The first day was a glorious mess. We began by watching Erling demonstrate Scandinavian Wood Carving – a delight to watch by both adults and children alike. The Scandinavian flat-plane style of woodcarving is a style of figure carving. The figures are carved in large flat planes, created primarily using a carving knife. Tool marks are left in the carving and very little (if any) rounding or sanding is done.

Erling was born in Norway and he even spoke a little Norwegian for us. It was a blessing to have him share his craft and we were all very thankful.

After watching attentively for nearly 20 minutes, the kids returned to the tables where they were given a piece of Ivory soap and a knife (butter knives for the youngest). I moved amongst them quickly to sketch an outline of a butterfly, a fish or whatever the children requested. They had a great time carving – but we were all surprised with how easy it was to carve. As a result, many of the kids had trouble carving their desired shape as the soap would break with the slightest pressure. While a few were intent on taking their time – others were content to create was looked to me like a pile of feta cheese. A las, it was exposure and they enjoyed themselves.
Thereafter, I read aloud the story The Three Billy Goats Gruff and talked briefly about the prevalence of trolls in Scandinavian literature. I did my best to change my voice for the characters – Erling even got into it a bit and spoke the words of the biggest billy goat. I loved having him there.
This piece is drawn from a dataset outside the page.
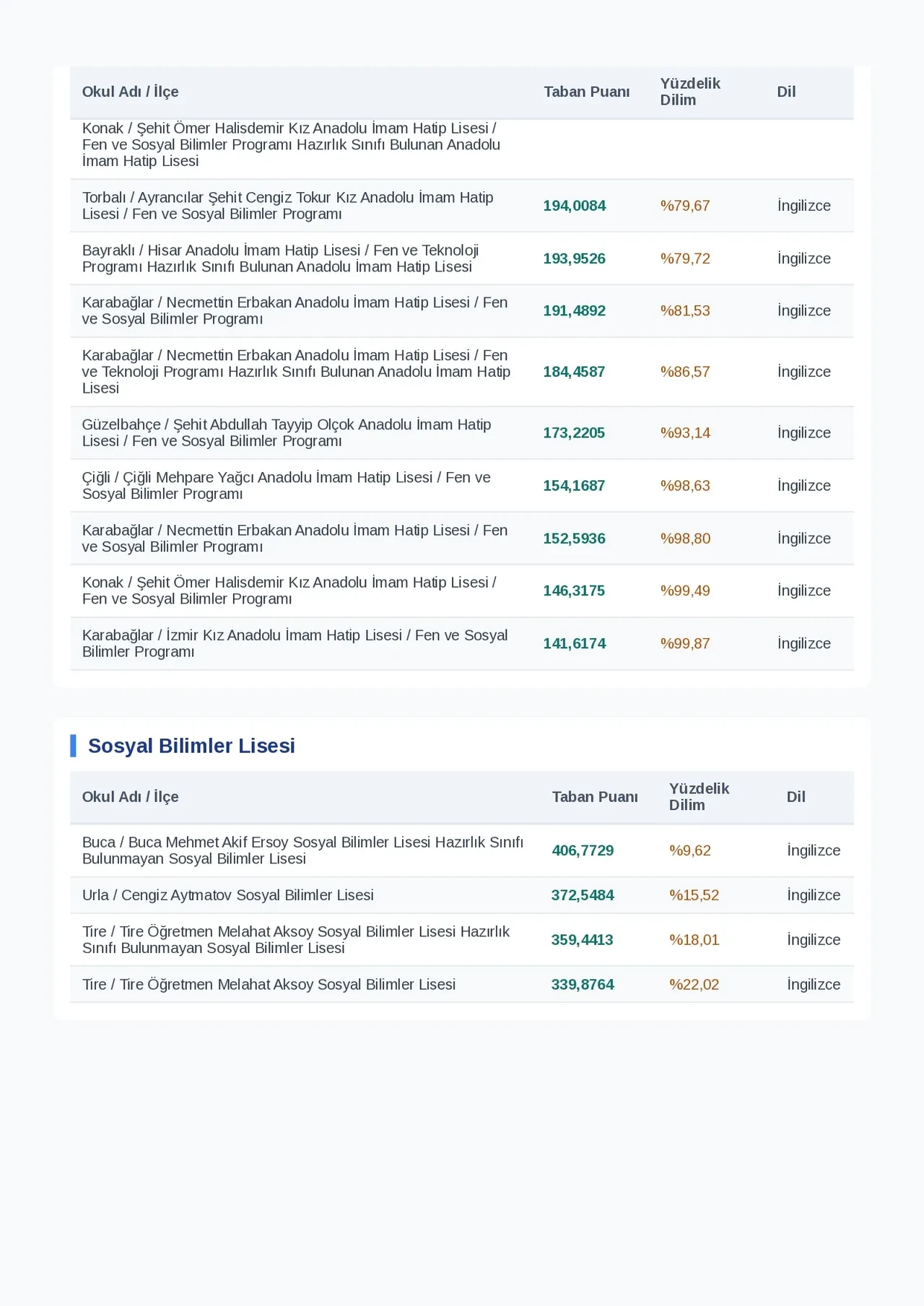Click the Dil column header in top table
Image resolution: width=924 pixels, height=1306 pixels.
tap(786, 92)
The kids enjoyed the story – a young girl shared that at her school they had performed the play and she cast as the youngest billy goat. Sweet!
I then described to the kids how they could fashion their own troll using natural materials that I had collected. As before, some kids spent a lot of time to assure their trolls were as ugly and fierce as could be, while others weren’t so interested. It is always a challenge for me to think of activities that will appeal to a broad range of interests, abilities and ages. This has always been one of the most enjoyable components of teaching.
To conclude the afternoon, the kids took turns baking bread on a stick. I believe, if asked, the kids will unanimously agree that this was their favorite activity. They enjoyed it so much that most had the opportunity to make two – despite the fact that it took a little while to bake thoroughly.

Bread on a Stick


Bread dough

Butter or margarine (optional)

Garlic (optional)

Honey, jelly or jam (optional)

Make your own dough or thaw some frozen bread dough if you prefer. Pull off a small handful or cut off some strips and roll into elongated segments 10-12 inches long. Cut a green stick, fairly stout; wrap the bread in a corkscrew fashion around one end, pinching the dough against the stick tightly so it’ll stay in place. Cook over coals in your fire pit. Cook slowly and evenly so the bread doesn’t burn and gets cooked thoroughly. You may brush with butter and garlic if desired.